Rod believes that accepting my civil marriage as equal to his somehow erases the meaning of his own union. But it doesn’t. He is free as a person of faith to regard my civil marriage as substantively void and his as substantively meaningful; he is simply required as a member of this disenchanted polis to accept my civil marriage as legally valid. That’s all. Is that so hard? We can find a way forward to accommodate both our marriages in a public setting. I’m passionate, as every other defender of marriage equality that I know, in defending the rights of religious groups and churches to marry whosoever they want, according to whatever they believe, and to discriminate as religious groups in private contexts against those in their direct employ who violate those teachings. I defended the right to homophobia of both the Boy Scouts and the St Patrick’s Day parade. Heck, I’m even against hate crime laws.
I have nothing against the voluntary and peaceful activities of any religious group, and regard these organizations as some of the greatest strengths of America. The idea that gay people somehow want to persecute these churches, that we’re out to get you, and hurt you and punish you is preposterous. The notion that there are rampaging mobs of gay people beating up on Christians is also unhinged. To take one flash-point between a radical Dominionist group deliberately trying to rub salt in the wounds of Castro Street bar patrons after closing hours – in which no one was hurt – as the harbinger of some kind of mass gay pogrom against Christians is daffy. To equate a few drunks gays with Bull Connor is deranged and offensive. There are elements on both sides who do not represent the core. That core can coexist with mutual respect in the context of legal and civil equality.

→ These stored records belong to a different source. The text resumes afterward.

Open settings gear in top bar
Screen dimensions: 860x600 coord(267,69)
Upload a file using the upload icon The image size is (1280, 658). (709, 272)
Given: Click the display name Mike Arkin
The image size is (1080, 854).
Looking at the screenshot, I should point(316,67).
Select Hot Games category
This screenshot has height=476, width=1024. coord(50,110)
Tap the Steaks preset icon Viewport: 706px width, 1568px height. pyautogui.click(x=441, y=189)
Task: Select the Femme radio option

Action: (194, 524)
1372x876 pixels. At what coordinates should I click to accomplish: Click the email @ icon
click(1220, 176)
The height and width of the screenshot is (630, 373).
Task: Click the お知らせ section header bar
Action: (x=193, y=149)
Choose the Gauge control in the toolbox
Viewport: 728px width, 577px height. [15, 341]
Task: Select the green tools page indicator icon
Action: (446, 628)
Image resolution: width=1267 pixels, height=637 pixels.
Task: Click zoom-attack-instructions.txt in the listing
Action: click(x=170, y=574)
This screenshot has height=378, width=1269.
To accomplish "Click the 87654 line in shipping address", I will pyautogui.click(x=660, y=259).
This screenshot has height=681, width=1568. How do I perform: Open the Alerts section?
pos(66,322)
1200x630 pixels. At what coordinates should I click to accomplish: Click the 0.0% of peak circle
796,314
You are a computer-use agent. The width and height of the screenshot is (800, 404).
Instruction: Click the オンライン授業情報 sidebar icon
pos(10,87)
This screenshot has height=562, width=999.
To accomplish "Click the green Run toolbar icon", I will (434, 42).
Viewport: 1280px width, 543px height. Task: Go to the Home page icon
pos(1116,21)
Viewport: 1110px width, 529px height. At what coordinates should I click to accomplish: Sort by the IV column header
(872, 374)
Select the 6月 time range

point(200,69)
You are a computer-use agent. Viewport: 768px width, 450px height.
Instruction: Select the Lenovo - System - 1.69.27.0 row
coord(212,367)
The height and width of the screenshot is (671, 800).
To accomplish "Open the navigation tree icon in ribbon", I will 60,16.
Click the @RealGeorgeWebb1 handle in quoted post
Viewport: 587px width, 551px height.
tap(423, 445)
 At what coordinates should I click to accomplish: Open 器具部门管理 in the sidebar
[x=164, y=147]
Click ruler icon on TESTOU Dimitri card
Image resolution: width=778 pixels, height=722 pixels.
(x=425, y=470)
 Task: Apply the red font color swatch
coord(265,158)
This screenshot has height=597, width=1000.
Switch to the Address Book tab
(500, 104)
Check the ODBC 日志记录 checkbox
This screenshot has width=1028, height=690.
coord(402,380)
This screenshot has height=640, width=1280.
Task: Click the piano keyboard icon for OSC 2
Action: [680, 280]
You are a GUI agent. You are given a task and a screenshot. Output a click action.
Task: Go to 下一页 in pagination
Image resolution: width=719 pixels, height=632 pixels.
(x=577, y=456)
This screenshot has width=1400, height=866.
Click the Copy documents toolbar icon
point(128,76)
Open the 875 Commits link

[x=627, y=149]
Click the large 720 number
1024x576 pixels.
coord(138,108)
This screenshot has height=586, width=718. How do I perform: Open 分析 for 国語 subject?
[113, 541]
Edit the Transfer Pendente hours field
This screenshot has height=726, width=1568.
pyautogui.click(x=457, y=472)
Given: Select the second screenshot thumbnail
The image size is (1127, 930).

Sorry, Rod, but you and I have to live in the disenchanted world our generation was born into. The dreams of total pre-modern coherence – whether in the malign fantasies of the Taliban or the benign aspirations of theocons longing for the 1950s in the 21st century – are dreams undone by freedom. We live in a new world, and we can and should create meaning where we can, in civil society, in private, through free expression and self-empowerment. But we cannot enforce that old meaning on others by law. And we certainly cannot do so arbitrarily, to the sole detriment of only one group in society – homosexuals. Rod knows that restoring his definition of marriage would require above all restricting the rights and freedoms of heterosexuals in modern society. But he also knows that will never fly. My advice to the theocons: by picking solely on homosexuals to force back the sexual and spiritual freedom of modernity, you look awful, you are losing the next generation and you are buttressing cruelty and pain. In your heart of hearts, you don’t want to do that.
So listen to your heart. Accept civil equality not as a defeat but as an opportunity: to persuade and evangelize for something beyond the civil that still respects the integrity of the civil. That’s what America’s founders intended. It is part of their genius that today’s fundamentalists simply do not understand.